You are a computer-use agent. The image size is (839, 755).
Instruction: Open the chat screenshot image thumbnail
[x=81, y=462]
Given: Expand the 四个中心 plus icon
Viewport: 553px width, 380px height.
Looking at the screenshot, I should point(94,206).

■ ■ ■ ■ ■ ■ ■

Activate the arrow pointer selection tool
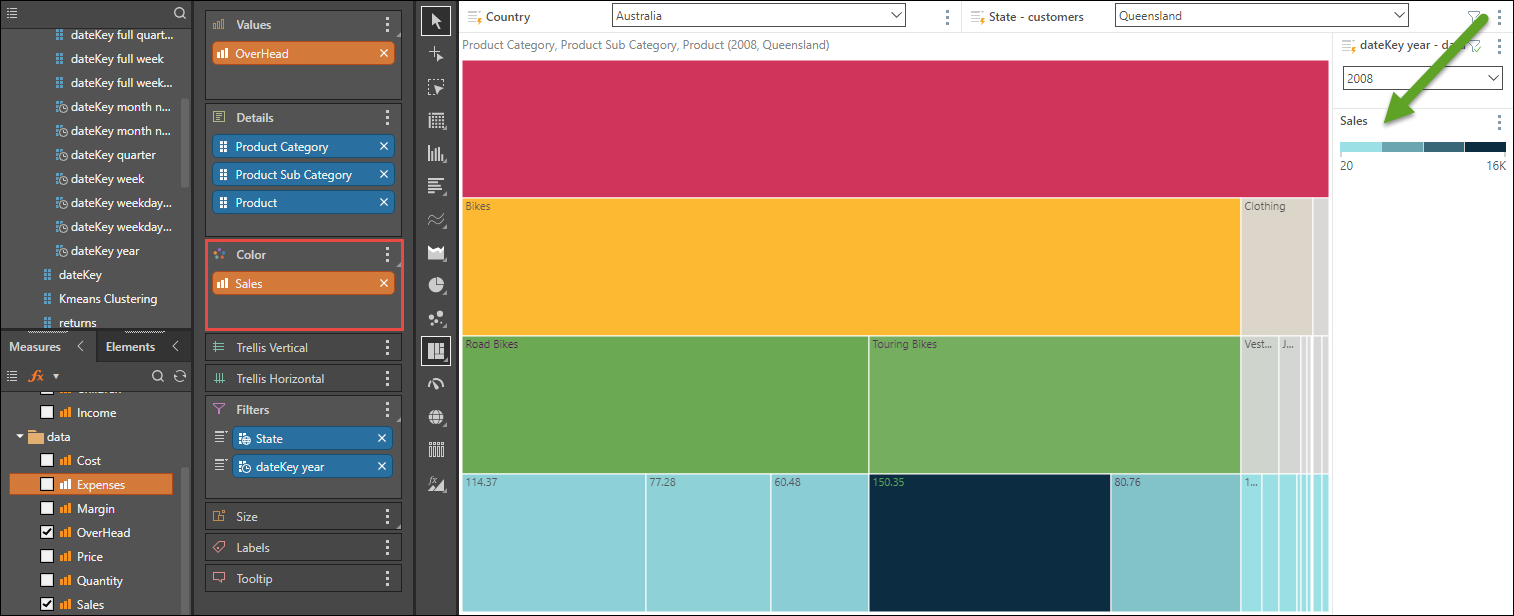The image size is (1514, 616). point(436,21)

■ ■ ■ ■ ■ ■ ■

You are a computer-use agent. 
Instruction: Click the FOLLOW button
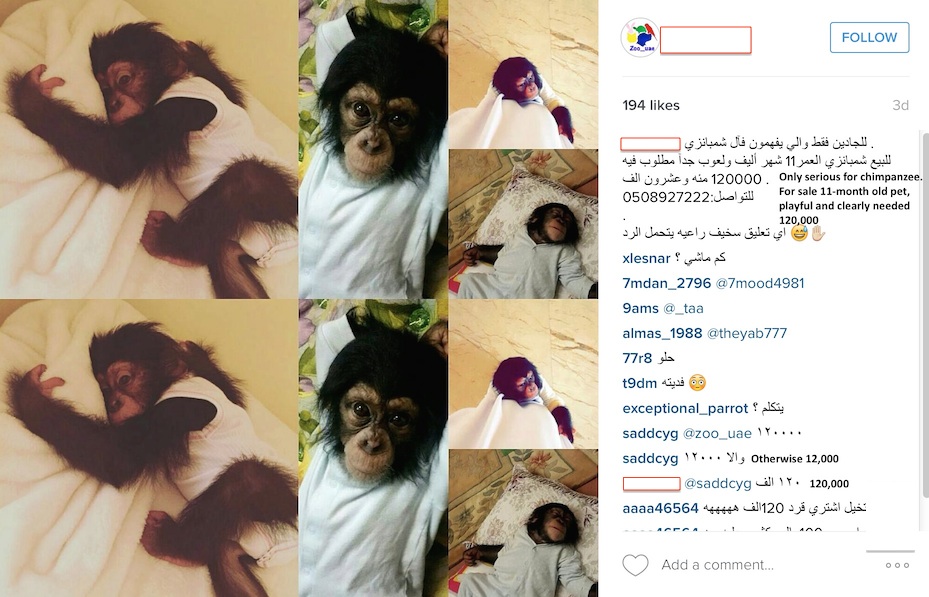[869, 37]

■ ■ ■ ■ ■ ■ ■

WHAT TO DO: Locate each line in the entries above that includes the string "screenshot", and copy those lines.

EXERCISE RESPONSE:
Instruction: Open the chat screenshot image thumbnail
Looking at the screenshot, I should point(94,206).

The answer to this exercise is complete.